- TU OBJETIVO -
Copia de nuevo el fragmento sobre la música cubana entre "En cuanto a" y "Santiago de Cuba.", ambos incluidos, y sustituye "Capilla de Música" por "Capilla Musical".
═════ FRAGMENTO DEL TEXTO
El acompañamiento musical era interpretado por
tambores (tumbas), de origen africano, pero transformados durante
muchos años de aculturación. El mayor de ellos era
el "Premier", el mediano "Balá" y el pequeño
"Kata"; junto con ellos sonaba una tambora similar a las de las
bandas militares de origen europeo y los bailadores solían
acompañar el ritmo con un sonajero de metal conocido por
"cha-cha".

En cuanto a la música sacra, en las catedrales de
Santiago de Cuba y La Habana se sigue apegado a los moldes
barroco: Juan París (1759-1845) mantuvo la
tradición de Estaban Salas en la Capilla de Música
santiaguera en la primera mitad del siglo XIX y sostiene un
movimiento musical que va a caracterizar a la catedral de
Santiago de Cuba.
══════════
═════ DATOS MOSTRADOS
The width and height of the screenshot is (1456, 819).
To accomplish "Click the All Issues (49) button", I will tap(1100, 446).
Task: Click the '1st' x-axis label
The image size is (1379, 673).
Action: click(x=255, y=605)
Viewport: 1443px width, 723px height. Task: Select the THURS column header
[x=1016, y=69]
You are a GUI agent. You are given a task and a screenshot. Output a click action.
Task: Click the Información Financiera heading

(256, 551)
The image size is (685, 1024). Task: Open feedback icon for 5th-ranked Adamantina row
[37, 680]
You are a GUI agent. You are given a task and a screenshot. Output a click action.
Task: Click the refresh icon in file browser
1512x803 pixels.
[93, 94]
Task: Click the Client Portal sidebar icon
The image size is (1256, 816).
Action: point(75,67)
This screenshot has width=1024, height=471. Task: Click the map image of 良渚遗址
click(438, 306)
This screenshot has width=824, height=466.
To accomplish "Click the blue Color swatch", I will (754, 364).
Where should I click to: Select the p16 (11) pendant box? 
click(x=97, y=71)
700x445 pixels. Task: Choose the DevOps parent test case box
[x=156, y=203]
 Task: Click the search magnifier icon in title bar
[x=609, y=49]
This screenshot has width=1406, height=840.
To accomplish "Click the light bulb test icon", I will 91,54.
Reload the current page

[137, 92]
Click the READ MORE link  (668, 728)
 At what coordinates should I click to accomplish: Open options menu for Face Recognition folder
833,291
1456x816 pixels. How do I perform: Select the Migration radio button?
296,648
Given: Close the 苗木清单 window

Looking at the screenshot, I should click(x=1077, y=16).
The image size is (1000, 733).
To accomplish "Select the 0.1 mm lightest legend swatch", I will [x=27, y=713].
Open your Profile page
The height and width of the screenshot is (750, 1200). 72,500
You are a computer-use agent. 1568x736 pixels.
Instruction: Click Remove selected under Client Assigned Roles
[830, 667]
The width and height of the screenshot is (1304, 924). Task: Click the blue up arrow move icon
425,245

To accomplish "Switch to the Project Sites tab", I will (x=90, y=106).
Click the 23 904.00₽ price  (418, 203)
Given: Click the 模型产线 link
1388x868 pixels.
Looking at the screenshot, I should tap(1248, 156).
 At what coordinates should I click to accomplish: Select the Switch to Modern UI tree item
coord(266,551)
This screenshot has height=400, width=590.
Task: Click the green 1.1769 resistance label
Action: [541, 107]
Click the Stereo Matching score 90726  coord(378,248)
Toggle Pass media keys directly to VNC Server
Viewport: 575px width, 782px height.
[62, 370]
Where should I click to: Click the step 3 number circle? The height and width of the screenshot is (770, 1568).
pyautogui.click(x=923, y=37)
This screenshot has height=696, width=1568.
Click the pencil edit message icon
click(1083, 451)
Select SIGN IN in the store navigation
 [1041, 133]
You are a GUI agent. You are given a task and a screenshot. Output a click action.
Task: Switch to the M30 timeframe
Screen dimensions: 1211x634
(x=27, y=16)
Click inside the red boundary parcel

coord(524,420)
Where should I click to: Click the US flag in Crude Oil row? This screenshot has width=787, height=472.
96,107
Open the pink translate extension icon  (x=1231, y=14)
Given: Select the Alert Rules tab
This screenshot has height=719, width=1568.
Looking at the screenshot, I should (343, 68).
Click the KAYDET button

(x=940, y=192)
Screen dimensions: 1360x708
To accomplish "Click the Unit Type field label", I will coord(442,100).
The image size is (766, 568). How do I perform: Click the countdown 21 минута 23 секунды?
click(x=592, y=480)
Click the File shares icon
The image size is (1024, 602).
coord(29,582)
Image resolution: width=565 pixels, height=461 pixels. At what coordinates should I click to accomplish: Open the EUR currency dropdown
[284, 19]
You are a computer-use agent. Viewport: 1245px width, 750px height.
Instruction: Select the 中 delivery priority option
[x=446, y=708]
══════════
- RESPUESTA -
En cuanto a la música sacra, en las catedrales de
Santiago de Cuba y La Habana se sigue apegado a los moldes
barroco: Juan París (1759-1845) mantuvo la
tradición de Estaban Salas en la Capilla Musical
santiaguera en la primera mitad del siglo XIX y sostiene un
movimiento musical que va a caracterizar a la catedral de
Santiago de Cuba.